Ответных писем Марии Александровны не сохранилось, но можно предположить, что взаимопонимания между супругами не было, и Платонова это не просто задевало, раздражало, огорчало, но мучило, терзало страхом навсегда потерять жену и заставляло смотреть на себя как на неудачника, невзирая на литературные победы тех лет.
«Милая моя, зачем ты не хочешь меня понять? Я не под настроением пишу тебе письма, и в них нет загадок. Мое отчаяние в жизни имеет прочные, а не временные причины. Есть в жизни живущие и есть обреченные. Я обреченный. Кто мог меня так обидеть? Маша, мне нужна ты, а не женщина вообще. И если тело, то тоже твое — <…> я, наверно, очень сжился с тобой в половом отношении. Но это все второстепенное — по сравнению с тем, что я без тебя никак не могу писать — теряю вдохновение, выражаясь вульгарно. <…> Меня больно уязвило то место в первом письме, где ты говоришь о Пироговой. Неужели, если я правильно понимаю, ты заплакала, что твоя подруга — жена богатого начальника верфи? А ты, дескать, жена босяка. Милая, „начальник верфи“ — это должность, а не достоинство человека. Это всего-навсего — служба. И я мог быть не меньшим. Неужели женой поэта быть так низко, что стоит завидовать жене бюрократа. Наверно, тут дело в другом — твоя старая, неизвестная мне, любовь оказалась».
20
Ср. также в других письмах жене этой поры: «Все равно без самоубийства не выйдешь никуда. Смерть, любовь и душа — явления совершенно тождественные» (3 июля 1927 года); «Маша, если правда, то ты сможешь полюбить меня, когда я стану лучшим, то я благодарен и за то. Но ты говоришь, ты жалеешь, что я не нужен тебе буду, когда надорвусь. Тогда „дряхлость будет верностью“. Ты жалеешь, что тратишь молодость на перевоспитание такого хулигана. Я постараюсь, чтобы ускорить это дело и доставить тебе быстрое счастье, сколько оно зависит от меня. Но не надо жалеть меня, хотя я люблю твою теплоту. Сопьюсь, окоченею и выброшусь с четвертого или шестого (обязательно четного: иначе не умрешь) этажа. Это будет несомненно. Надо ждать удачного часа и копить в себе горе. Как хороши слова „вечная память“ и навсегда уставшее сердце» (14 июля 1927 года).

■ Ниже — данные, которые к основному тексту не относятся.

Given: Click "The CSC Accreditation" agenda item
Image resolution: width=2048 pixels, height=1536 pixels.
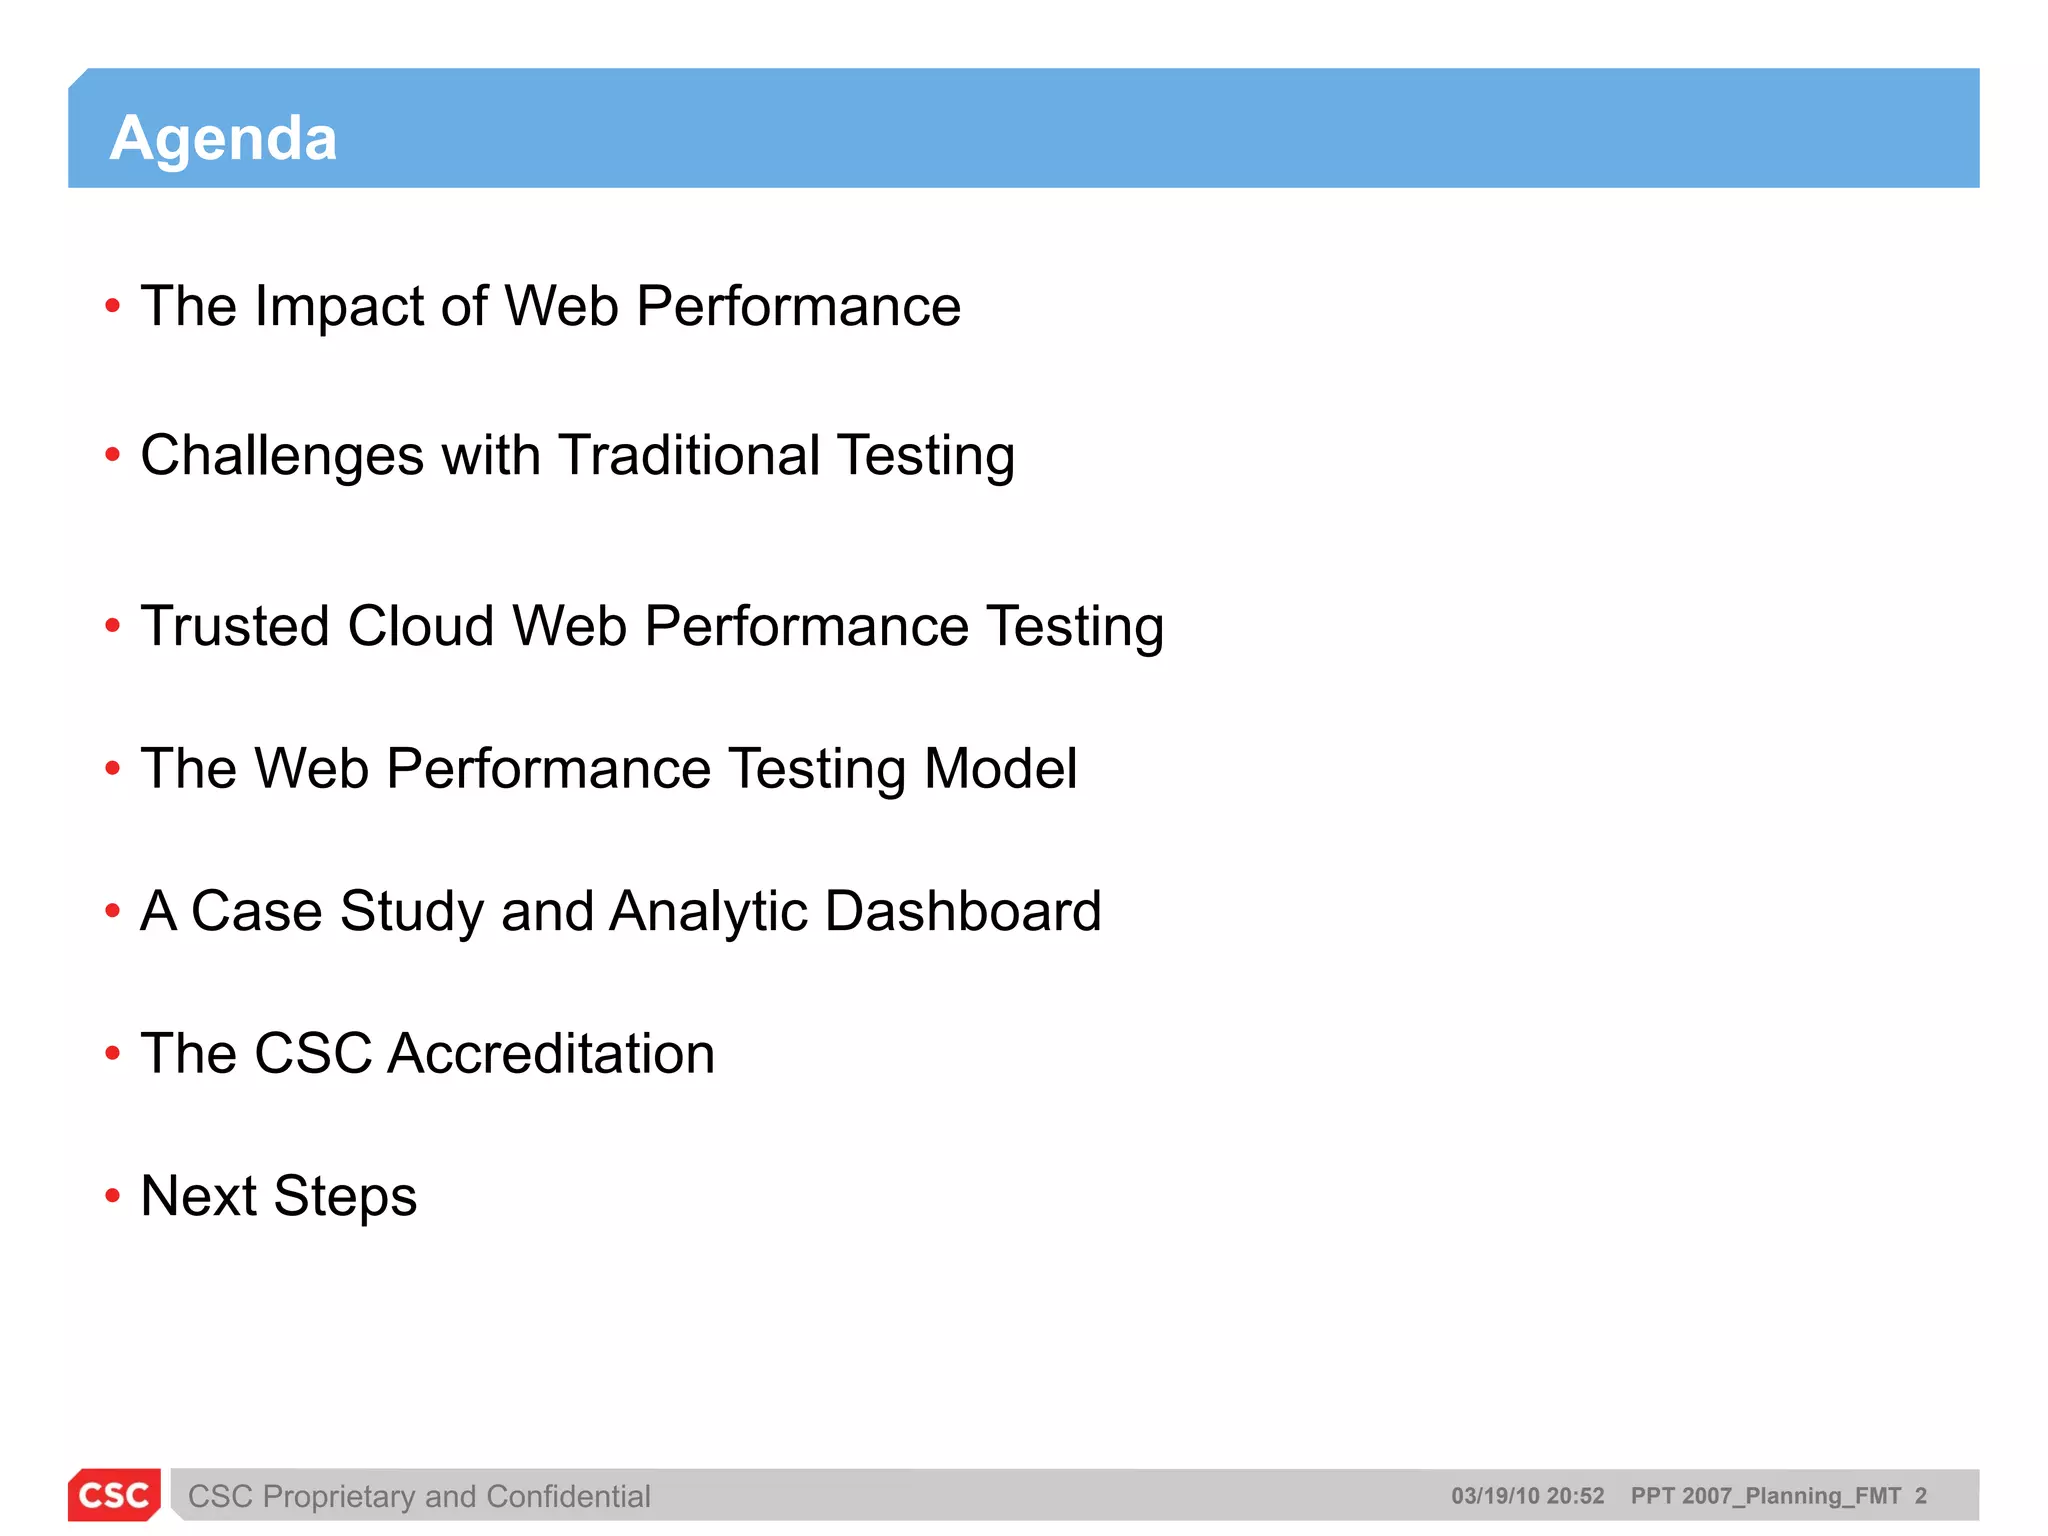Looking at the screenshot, I should [427, 1053].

И в самом конце письма как попытка оправдаться: «Если бы ты знала меня настоящего — ты бы была довольна. <…> Этой осенью выйдут у меня еще 3 книжки, а с „Епифанскими шлюзами“ — 4».
Вопреки обещанию не вышло ни три, ни тем более четыре. Осенью 1927 года у Платонова не вышло ни одной книги, но вслед за «Сокровенным человеком» он написал и опубликовал повесть «Ямская слобода», которая хронологически «Сокровенному человеку» предшествует, а с точки зрения художественного совершенства, пожалуй, несколько уступает, но эхо этой повести отзовется и в хронике «Впрок», и в повести «Джан», и в рассказе «Река Потудань». Однако прежде — несколько слов о двух небольших, не печатавшихся при жизни Платонова рассказах, с «Ямской слободой» семантически связанных — «Диком месте» и «Войне».
«Дикое место» — еще одно ироническое высказывание писателя на тему пола, послесловие к «Антисексусу», а заодно авторская реакция на любой национализм, и прежде всего великорусский. В старые дореволюционные времена в некий городок под названием Старозвонный Кут прибывает ученый человек по имени Матвей Иванович, озабоченный отысканием расового корня для «установления чистоты русской национальности, в целях освежения государственности от приходящих инородных расовых сил». Критерий национального превосходства идеально прост: «Ах, наука — проста и великолепна! До чего дошла? У кого детородник больше — у того и кровостой гуще и разум плотней, тому и власть в руку! Ну, ясно, русского мужика никто в этом деле не превозможет! А возьми ты татарина, возьми ты еврея — мягкие микробы, а не люди! В этом у них металла нет! А у русских — всегда в свежей наличности».